→ **Aufgabe**
Schreibe den Text über den Zeilensprung von „Die heftigsten Zeilensprünge“ bis „Lichte den Rücken?“ noch einmal ab und tausche dabei „Kraniche“ gegen „Schwäne“ aus.

→ **Textauszug**
● ● ● ● ● ● ●
Zeilensprung

Beim Schreiben von Hexametern ist es nicht erforderlich, auf eine Übereinstimmung von Vers und Inhalt zu achten; weder muss ein am Versbeginn einsetzender Satz am Versende schließen, noch muss ein Gedanke innerhalb eines einzelnen Verses vollständig dargestellt werden.* In Gegenteil: Das Hinüberführen von Satz und Gedanke aus dem einen Vers in den nächsten ist häufig und trägt zum abwechslungsreichen, vielfältigen Eindruck der im Hexameter geschriebenen Texte entscheidend bei! Allerdings darf das Gefühl für die Einheit des einzelnen Verses dabei nicht verloren gehen, so dass am Versende zumindest eine Sinneinheit beziehungsweise ein Satzglied schließen sollte. Als Beispiel dafür der Beginn von Goethes „Achilleis“:

Hoch zu Flammen entbrannte die mächtige Lohe noch einmal,
Strebend gegen den Himmel, und Ilios‘ Mauern erschienen
Rot, durch die finstere Nacht; der aufgeschichtenen Waldung
Ungeheures Gerüst, zusammenstürzend, erregte
Mächtige Glut zuletzt. Da senkten sich Hektors Gebeine
Nieder, und Asche** lag der edelste Troer am Boden.

Die heftigsten Zeilensprünge finden sich, wenn durch den Verswechsel Beiwort und Hauptwort getrennt werden, oder sogar Fürwort und Hauptwort. Der Beginn von Hölderlins „Der Archipelagus“ gibt gleich in den ersten zwei Vers für beides ein Beispiel:

Kehren die Kraniche wieder zu dir, und suchen zu deinen
Ufern wieder die Schiffe den Lauf? Umatmen erwünschte
Lüfte dir die beruhigte Flut, und sonnet der Delphin***,
Aus der Tiefe gelockt, am neuen Lichte den Rücken?
● ● ● ● ● ● ●
→ **Ausgewählte Zeilen**
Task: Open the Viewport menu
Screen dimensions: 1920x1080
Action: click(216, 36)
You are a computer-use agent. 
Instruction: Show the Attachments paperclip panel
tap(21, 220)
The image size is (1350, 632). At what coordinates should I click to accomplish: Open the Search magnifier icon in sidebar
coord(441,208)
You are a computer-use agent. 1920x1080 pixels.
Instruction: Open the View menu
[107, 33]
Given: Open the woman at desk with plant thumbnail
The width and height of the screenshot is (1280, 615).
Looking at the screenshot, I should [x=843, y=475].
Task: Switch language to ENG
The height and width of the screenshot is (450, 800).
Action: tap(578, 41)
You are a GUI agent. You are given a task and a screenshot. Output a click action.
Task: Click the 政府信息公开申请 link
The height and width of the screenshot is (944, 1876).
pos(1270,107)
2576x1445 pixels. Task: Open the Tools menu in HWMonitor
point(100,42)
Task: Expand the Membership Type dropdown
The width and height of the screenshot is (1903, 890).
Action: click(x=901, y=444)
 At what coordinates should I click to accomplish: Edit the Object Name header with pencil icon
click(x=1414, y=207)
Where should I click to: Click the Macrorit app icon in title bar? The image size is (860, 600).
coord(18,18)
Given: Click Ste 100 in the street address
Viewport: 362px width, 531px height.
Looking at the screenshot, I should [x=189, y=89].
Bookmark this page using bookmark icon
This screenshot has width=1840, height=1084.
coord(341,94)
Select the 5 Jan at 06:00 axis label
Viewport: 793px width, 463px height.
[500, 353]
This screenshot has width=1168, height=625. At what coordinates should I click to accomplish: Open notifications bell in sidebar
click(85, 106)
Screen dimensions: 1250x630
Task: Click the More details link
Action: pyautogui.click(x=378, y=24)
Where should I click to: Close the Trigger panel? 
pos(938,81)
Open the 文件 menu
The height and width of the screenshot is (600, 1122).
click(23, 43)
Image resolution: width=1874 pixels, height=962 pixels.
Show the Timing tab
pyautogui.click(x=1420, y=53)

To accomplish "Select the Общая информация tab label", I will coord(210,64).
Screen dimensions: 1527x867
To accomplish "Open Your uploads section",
● ● ● ● ● ● ●
→ **Lösung**
Die heftigsten Zeilensprünge finden sich, wenn durch den Verswechsel Beiwort und Hauptwort getrennt werden, oder sogar Fürwort und Hauptwort. Der Beginn von Hölderlins „Der Archipelagus“ gibt gleich in den ersten zwei Vers für beides ein Beispiel:

Kehren die Schwäne wieder zu dir, und suchen zu deinen
Ufern wieder die Schiffe den Lauf? Umatmen erwünschte
Lüfte dir die beruhigte Flut, und sonnet der Delphin***,
Aus der Tiefe gelockt, am neuen Lichte den Rücken?